TASK DIRECTIONS: Please translate this sentence from the article on Alzheimer's treatments into Spanish: "In short, the situation appears to be in flux."

PROVIDED TEXT:
☆ ☆ ☆
A vaccine has been developed in Boston that stimulates lymphocytes to remove affected beta amyloid protein plaques typical of Alzheimer's disease. Another international team wants to block soluble forms of the same protein.
The European Medical Agency has refused the use of aducanumab, the monoclonal antibody produced by U.S. company Biogen to destroy the altered amyloid beta protein plaques found in Alzheimer's dementia. However, Aducanumab, was approved by the US Food and Drug Administration on 7th June, despite the opposition of some of the deciding committee members, which was followed by their resignation.
In short, the situation appears to be in flux. It remains to be seen how U.S. insurance companies will reimburse this very expensive therapy and, considering the situation from a wider perspective, other strategies to combat Alzheimer's worldwide have proved difficult to implement for many years now. This is why news from those who are using new approaches to fight the disease (which currently has no effective treatment) is very interesting.
☆ ☆ ☆
INFORMATION PROVIDED:
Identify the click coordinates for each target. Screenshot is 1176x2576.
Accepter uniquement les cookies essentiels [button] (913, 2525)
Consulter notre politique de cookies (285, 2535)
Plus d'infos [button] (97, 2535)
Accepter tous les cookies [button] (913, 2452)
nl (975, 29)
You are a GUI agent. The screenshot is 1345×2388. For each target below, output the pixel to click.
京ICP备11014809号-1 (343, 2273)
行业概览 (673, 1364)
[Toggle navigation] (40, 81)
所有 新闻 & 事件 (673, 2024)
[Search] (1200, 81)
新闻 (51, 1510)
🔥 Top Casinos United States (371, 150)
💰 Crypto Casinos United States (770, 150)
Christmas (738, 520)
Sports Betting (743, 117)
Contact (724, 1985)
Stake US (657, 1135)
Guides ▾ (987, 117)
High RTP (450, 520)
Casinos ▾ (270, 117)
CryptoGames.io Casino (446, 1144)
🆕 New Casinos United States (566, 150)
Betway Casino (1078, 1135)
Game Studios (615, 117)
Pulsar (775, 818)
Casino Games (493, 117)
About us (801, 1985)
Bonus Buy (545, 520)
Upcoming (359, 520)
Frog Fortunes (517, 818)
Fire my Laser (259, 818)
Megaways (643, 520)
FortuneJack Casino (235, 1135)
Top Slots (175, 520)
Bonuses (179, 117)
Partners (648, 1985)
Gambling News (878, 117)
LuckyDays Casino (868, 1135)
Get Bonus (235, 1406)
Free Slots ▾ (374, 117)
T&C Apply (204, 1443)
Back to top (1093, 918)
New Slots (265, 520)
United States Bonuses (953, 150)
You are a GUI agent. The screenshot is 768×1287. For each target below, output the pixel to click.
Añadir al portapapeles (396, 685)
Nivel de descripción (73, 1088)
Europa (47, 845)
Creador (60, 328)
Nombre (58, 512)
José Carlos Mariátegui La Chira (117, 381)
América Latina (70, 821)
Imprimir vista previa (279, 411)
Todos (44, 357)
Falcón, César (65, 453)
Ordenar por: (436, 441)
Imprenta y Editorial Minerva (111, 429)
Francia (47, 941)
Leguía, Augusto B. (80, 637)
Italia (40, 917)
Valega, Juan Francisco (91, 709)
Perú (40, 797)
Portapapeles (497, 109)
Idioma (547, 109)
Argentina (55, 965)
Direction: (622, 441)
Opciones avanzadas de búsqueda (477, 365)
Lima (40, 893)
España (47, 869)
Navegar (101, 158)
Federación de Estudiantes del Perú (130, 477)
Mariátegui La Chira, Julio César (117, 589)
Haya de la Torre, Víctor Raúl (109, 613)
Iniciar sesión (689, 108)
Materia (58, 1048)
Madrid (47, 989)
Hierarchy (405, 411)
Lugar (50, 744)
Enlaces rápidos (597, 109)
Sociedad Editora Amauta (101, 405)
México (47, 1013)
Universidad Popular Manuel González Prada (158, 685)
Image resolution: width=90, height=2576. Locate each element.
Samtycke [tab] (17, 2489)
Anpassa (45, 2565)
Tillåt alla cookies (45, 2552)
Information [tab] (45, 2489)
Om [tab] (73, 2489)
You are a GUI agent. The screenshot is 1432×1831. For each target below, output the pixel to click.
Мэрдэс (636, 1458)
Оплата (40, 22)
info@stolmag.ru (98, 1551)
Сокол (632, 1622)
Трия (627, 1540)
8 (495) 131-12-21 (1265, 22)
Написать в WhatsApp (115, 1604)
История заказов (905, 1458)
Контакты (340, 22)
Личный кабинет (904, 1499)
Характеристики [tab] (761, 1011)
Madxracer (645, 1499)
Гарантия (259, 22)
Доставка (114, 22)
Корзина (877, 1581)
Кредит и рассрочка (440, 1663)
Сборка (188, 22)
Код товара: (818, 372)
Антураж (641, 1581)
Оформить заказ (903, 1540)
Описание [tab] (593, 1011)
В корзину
☆ ☆ ☆
RESPONSE TO THIS TASK: En resumen, la situación parece estar en constante cambio.